* **Work instruction**: Please return all of the entries below exactly as they are written.

* **Extracted information**:
* * * *

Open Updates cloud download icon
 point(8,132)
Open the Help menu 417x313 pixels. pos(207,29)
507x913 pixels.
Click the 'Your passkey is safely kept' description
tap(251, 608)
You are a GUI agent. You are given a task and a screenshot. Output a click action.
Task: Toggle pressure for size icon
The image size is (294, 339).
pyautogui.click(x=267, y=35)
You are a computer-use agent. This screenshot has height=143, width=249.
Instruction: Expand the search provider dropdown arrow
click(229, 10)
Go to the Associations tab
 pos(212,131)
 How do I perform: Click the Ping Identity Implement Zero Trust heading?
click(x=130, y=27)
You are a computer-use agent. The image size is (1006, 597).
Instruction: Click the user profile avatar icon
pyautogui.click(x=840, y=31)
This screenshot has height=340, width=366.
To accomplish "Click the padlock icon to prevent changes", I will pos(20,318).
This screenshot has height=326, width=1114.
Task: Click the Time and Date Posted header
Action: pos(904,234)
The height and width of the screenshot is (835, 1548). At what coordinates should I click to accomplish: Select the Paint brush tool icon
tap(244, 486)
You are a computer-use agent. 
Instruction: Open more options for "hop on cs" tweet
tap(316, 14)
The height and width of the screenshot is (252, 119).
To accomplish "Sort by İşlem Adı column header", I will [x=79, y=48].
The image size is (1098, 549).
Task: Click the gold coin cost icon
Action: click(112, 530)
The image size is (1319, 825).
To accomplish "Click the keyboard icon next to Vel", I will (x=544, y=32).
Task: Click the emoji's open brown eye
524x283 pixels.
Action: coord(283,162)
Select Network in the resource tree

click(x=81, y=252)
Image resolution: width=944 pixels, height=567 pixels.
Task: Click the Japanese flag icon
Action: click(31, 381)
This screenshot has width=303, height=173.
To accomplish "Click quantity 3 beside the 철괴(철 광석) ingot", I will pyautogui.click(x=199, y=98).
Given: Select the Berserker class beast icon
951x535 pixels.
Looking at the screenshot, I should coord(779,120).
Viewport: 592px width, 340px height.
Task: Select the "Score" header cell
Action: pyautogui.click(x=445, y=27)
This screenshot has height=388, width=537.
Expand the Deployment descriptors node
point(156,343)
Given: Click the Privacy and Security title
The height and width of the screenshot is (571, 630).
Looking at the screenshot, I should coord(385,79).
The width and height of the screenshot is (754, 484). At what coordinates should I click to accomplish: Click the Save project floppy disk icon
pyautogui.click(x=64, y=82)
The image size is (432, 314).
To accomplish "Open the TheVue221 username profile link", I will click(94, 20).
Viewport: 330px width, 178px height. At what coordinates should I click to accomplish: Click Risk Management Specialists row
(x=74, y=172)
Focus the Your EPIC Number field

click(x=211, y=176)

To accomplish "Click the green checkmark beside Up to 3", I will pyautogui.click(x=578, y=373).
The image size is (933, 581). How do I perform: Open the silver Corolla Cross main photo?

* * * *

* **Response below**:
Open Updates cloud download icon
 point(8,132)
Open the Help menu 417x313 pixels. pos(207,29)
507x913 pixels.
Click the 'Your passkey is safely kept' description
tap(251, 608)
You are a GUI agent. You are given a task and a screenshot. Output a click action.
Task: Toggle pressure for size icon
The image size is (294, 339).
pyautogui.click(x=267, y=35)
You are a computer-use agent. This screenshot has height=143, width=249.
Instruction: Expand the search provider dropdown arrow
click(229, 10)
Go to the Associations tab
 pos(212,131)
 How do I perform: Click the Ping Identity Implement Zero Trust heading?
click(x=130, y=27)
You are a computer-use agent. The image size is (1006, 597).
Instruction: Click the user profile avatar icon
pyautogui.click(x=840, y=31)
This screenshot has height=340, width=366.
To accomplish "Click the padlock icon to prevent changes", I will pos(20,318).
This screenshot has height=326, width=1114.
Task: Click the Time and Date Posted header
Action: pos(904,234)
The height and width of the screenshot is (835, 1548). At what coordinates should I click to accomplish: Select the Paint brush tool icon
tap(244, 486)
You are a computer-use agent. 
Instruction: Open more options for "hop on cs" tweet
tap(316, 14)
The height and width of the screenshot is (252, 119).
To accomplish "Sort by İşlem Adı column header", I will [x=79, y=48].
The image size is (1098, 549).
Task: Click the gold coin cost icon
Action: click(112, 530)
The image size is (1319, 825).
To accomplish "Click the keyboard icon next to Vel", I will (x=544, y=32).
Task: Click the emoji's open brown eye
524x283 pixels.
Action: coord(283,162)
Select Network in the resource tree

click(x=81, y=252)
Image resolution: width=944 pixels, height=567 pixels.
Task: Click the Japanese flag icon
Action: click(31, 381)
This screenshot has width=303, height=173.
To accomplish "Click quantity 3 beside the 철괴(철 광석) ingot", I will pyautogui.click(x=199, y=98).
Given: Select the Berserker class beast icon
951x535 pixels.
Looking at the screenshot, I should coord(779,120).
Viewport: 592px width, 340px height.
Task: Select the "Score" header cell
Action: pyautogui.click(x=445, y=27)
This screenshot has height=388, width=537.
Expand the Deployment descriptors node
point(156,343)
Given: Click the Privacy and Security title
The height and width of the screenshot is (571, 630).
Looking at the screenshot, I should coord(385,79).
The width and height of the screenshot is (754, 484). At what coordinates should I click to accomplish: Click the Save project floppy disk icon
pyautogui.click(x=64, y=82)
The image size is (432, 314).
To accomplish "Open the TheVue221 username profile link", I will click(94, 20).
Viewport: 330px width, 178px height. At what coordinates should I click to accomplish: Click Risk Management Specialists row
(x=74, y=172)
Focus the Your EPIC Number field

click(x=211, y=176)

To accomplish "Click the green checkmark beside Up to 3", I will pyautogui.click(x=578, y=373).
The image size is (933, 581). How do I perform: Open the silver Corolla Cross main photo?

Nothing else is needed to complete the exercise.